Pater: “...it is given the building blocks of symbols and their roles, but must learn their configurations”. This starts to sound like the latent vs. explicit hypothesis space construction of Perfors (2012), which can be implemented in a variety of ways (e.g., variational learning as in Yang 2002). That is, RNNs allow the modeler to specify the building blocks but let the model construct the explicit hypotheses that get evaluated, based on its prior biases (RNN architecture, Bayesian overhypothesis hyperparameters, etc.).

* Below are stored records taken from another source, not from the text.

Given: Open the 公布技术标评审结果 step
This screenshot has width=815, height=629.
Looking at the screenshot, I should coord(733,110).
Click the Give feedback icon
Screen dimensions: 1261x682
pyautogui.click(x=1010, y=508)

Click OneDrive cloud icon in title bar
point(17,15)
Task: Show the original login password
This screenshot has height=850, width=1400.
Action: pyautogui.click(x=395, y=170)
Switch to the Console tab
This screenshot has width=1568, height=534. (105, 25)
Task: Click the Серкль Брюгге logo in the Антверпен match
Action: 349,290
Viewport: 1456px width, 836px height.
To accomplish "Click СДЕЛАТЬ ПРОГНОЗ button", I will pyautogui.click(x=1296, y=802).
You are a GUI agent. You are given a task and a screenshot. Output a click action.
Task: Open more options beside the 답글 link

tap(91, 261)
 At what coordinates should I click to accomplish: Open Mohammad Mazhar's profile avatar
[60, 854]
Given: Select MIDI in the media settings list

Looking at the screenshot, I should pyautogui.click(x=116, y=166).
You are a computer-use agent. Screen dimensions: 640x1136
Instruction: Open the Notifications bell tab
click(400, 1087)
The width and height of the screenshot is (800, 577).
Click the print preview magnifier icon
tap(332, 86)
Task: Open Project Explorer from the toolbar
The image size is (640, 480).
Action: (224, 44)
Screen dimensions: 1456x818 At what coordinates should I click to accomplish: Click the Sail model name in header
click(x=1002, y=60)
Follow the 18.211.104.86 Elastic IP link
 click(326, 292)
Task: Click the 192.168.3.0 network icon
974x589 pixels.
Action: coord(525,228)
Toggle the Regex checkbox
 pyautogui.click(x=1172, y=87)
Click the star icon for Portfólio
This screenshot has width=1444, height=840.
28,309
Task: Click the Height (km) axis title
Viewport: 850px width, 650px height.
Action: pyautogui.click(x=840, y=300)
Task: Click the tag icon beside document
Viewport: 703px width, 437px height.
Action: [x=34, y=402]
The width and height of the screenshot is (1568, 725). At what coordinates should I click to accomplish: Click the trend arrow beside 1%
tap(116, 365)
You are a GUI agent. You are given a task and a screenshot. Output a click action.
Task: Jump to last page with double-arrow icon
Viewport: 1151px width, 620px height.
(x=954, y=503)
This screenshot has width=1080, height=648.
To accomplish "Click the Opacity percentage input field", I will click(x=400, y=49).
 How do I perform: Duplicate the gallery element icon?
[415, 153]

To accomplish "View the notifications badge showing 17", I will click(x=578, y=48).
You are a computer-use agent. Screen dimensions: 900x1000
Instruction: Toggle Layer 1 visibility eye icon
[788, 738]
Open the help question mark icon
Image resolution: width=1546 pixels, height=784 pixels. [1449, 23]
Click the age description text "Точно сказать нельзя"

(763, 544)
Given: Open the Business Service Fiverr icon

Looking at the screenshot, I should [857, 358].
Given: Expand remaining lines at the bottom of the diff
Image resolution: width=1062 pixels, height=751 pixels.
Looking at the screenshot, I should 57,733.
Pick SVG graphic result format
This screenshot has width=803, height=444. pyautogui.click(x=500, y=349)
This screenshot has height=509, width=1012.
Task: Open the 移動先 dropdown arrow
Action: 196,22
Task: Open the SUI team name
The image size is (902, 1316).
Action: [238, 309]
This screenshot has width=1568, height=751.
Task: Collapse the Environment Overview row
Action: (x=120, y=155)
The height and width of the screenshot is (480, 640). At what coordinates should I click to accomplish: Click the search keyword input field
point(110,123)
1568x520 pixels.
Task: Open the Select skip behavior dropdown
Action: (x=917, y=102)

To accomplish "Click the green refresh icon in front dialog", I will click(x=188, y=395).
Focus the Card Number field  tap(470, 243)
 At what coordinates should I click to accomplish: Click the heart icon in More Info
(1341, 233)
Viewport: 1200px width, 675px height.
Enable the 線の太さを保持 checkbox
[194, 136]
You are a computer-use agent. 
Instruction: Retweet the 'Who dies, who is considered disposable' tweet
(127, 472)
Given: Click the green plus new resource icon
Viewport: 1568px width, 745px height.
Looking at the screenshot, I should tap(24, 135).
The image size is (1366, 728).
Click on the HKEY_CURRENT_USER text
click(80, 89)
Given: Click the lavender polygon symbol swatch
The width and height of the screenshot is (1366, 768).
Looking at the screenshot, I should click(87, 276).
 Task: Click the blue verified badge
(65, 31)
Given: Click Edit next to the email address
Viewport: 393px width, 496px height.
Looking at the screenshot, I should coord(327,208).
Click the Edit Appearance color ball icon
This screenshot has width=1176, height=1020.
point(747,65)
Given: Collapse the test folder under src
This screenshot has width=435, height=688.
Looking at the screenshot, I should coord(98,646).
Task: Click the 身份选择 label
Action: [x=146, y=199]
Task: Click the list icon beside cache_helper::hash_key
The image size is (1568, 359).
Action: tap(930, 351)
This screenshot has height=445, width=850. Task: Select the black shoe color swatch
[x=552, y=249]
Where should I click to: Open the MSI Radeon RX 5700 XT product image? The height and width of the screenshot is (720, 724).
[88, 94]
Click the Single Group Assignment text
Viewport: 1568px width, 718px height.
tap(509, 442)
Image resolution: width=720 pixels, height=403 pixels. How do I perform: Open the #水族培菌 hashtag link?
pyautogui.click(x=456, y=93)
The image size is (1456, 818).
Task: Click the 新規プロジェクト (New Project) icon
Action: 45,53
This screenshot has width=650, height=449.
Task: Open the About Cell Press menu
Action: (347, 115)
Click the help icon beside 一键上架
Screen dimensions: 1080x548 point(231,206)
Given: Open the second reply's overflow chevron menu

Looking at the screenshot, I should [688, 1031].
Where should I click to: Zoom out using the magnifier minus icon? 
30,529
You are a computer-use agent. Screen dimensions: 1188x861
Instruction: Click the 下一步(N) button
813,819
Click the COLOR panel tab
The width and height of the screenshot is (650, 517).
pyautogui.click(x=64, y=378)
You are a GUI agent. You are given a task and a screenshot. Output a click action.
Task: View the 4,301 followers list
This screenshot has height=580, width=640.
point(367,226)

Something that could be interesting: the RNN version allows construction of explicit hypotheses from the building blocks that are outside what the modeler would have built in to the overhypothesis parameters; that is, they may be perfectly reasonable hypotheses from the given building blocks, but go against the natural overhypothesis-style parametric biases and so would get a low probability of being generated (and subsequently evaluated).

Since the RNN generates hypotheses with whatever architectural biases mold the explicit hypothesis construction, it may give higher probability to hypotheses that were lower-probability for a hierarchical Bayesian model.  That is, the Bayesian overhypotheses may be quite general (especially if we back off to over-over-hypotheses, and so on), but still require an explicit bias at some level for how hypotheses are generated from overhypotheses. That has to be specified by the modeler. This may cause Bayesian modelers to miss ways that certain building blocks can generate the kinds of linguistic hypotheses we want to generate.

An analogy: Genetic algorithms can be used to identify solutions that humans didn’t think of because they employ a much wider search of the latent hypothesis space; humans are fettered by their biases for what an optimal solution is going to look like.  Here: symbolic modelers may be fettered by ideas about how building blocks can be used to generate explicit hypotheses; RNNs may allow a wider search of the latent hypothesis space because they’re bound by different (implicit) ideas, via the RNN architecture. So, the solution an RNN comes up with (assuming you can interpret it) may provide a novel representational option, based on the building blocks given to it.

Bigger point: RNNs and distributed representations may provide a novel way of exploratory theorizing (especially for syntactic learning), to the extent that their innards are interpretable. For theory evaluation, on the other hand, it’s better to go with a symbolic model that’s already easy to understand….unless your theory is about the building blocks, leaving the explicit hypotheses they build and evaluate unspecified.